European Union finance ministers, meeting in Brussels on Monday, grudgingly appeared ready to provide additional aid to Greece to avoid a default, while approving a fresh bailout for Portugal.
Despite receiving a 110-billion-euro ($155 billion) EU-IMF bailout last year, finance experts have said that Greece needs more help. Spanish Finance Minister Elena Salgado confirmed that an extension of loan repayments for Greece was "on the cards."
Earlier on Monday, the European Commission said, however, that a debt restructuring was not "on the cards," warning that such a move could have "devastating consequences."
German Finance Minister Wolfgang Schäuble said on Sunday that Greece could be granted an extension to its repayment schedule for its massive debt, but only if private creditors were also involved.
Dutch Finance Minister Jan Kees de Jager criticized Greece for not being on the "right track" and suggested that rather than a debt restructuring, "the only way forward [was] more reforms, more budget cuts and privatization."Dutch Finance Minister Jan Kees de Jager criticized Greece for not being on the "right track" and suggested that rather than a debt restructuring, "the only way forward [was] more reforms, more budget cuts and privatization."
European Economic Affairs Commissioner, Olli Rehn, told the German daily Die Welt that Greece "must accelerate its economic reforms and set up a complete privatization program," adding that a default would be a disaster for Greece and the entire eurozone.
Giving Athens more funds - Greek government officials have floated the figure of an extra 60 billion euros - is likely to prove a hard sell for EU governments facing voters increasingly hostile to bailouts at the taxpayer's expense.
Portugal gets a bailout deal
Meanwhile, EU finance ministers waved through an emergency loan package for Portugal totaling some 78 billion euros over three years.
The decision is the third bailout granted to a eurozone country in the past year, following Greece and Ireland.
The EU said in a statement that Portugal would "encourage investors to maintain their overall exposures on a voluntary basis." Lisbon is also expected to embark on an ambitious privatization program to reduce public debt.
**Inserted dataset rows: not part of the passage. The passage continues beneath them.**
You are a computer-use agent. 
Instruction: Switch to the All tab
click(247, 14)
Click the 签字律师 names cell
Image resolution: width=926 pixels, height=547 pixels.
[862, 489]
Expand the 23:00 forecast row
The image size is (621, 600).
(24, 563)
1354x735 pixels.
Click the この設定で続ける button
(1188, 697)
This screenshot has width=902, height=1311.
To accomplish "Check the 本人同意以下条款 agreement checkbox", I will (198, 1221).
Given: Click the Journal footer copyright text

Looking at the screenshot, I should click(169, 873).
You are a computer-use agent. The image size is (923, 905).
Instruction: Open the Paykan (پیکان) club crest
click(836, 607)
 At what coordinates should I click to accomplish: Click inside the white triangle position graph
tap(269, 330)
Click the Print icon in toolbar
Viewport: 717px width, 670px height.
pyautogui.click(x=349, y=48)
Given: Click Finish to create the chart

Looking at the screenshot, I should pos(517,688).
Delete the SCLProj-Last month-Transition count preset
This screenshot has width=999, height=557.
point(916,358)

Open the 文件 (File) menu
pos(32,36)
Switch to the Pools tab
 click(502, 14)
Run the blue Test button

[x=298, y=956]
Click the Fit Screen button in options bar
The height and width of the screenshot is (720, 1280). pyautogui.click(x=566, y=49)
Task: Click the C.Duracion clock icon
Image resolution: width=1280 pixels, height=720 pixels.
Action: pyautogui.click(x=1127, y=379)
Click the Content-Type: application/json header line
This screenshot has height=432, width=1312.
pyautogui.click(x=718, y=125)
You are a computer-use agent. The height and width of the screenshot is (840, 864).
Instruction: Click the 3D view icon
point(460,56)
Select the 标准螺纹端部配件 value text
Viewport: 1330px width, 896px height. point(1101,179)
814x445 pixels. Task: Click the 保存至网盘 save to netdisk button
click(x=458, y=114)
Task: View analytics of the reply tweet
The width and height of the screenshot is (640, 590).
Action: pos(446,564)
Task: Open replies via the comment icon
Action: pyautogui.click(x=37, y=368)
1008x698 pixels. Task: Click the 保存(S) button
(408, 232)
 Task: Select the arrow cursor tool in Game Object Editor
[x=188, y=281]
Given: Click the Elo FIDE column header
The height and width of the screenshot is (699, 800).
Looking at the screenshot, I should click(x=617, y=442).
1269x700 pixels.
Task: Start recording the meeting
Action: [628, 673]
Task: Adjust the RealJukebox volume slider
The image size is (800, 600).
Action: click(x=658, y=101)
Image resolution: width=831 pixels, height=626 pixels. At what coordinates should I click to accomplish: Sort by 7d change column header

Both the request to private investors and the privatization measures were conditions set by Finland for their support of the bailout, which must be approved unanimously by all 17 eurozone members.
New ECB head named
EU finance ministers also endorsed Italian central bank chief Mario Draghi as the next president of the European Central Bank (ECB). Sixty-three-year-old Draghi ended up being the only candidate for the presidency, which will become vacant in the autumn, when current president, Jean-Claude Trichet, retires.
Germany's Angela Merkel had initially hoped to win over former Bundesbank chief Axel Weber for the top job at the ECB. After Weber declined, Merkel followed French President Nicolas Sarkozy and spoke out in favor of Draghi. His nomination is expected to be formally agreed at the EU summit at the end of June.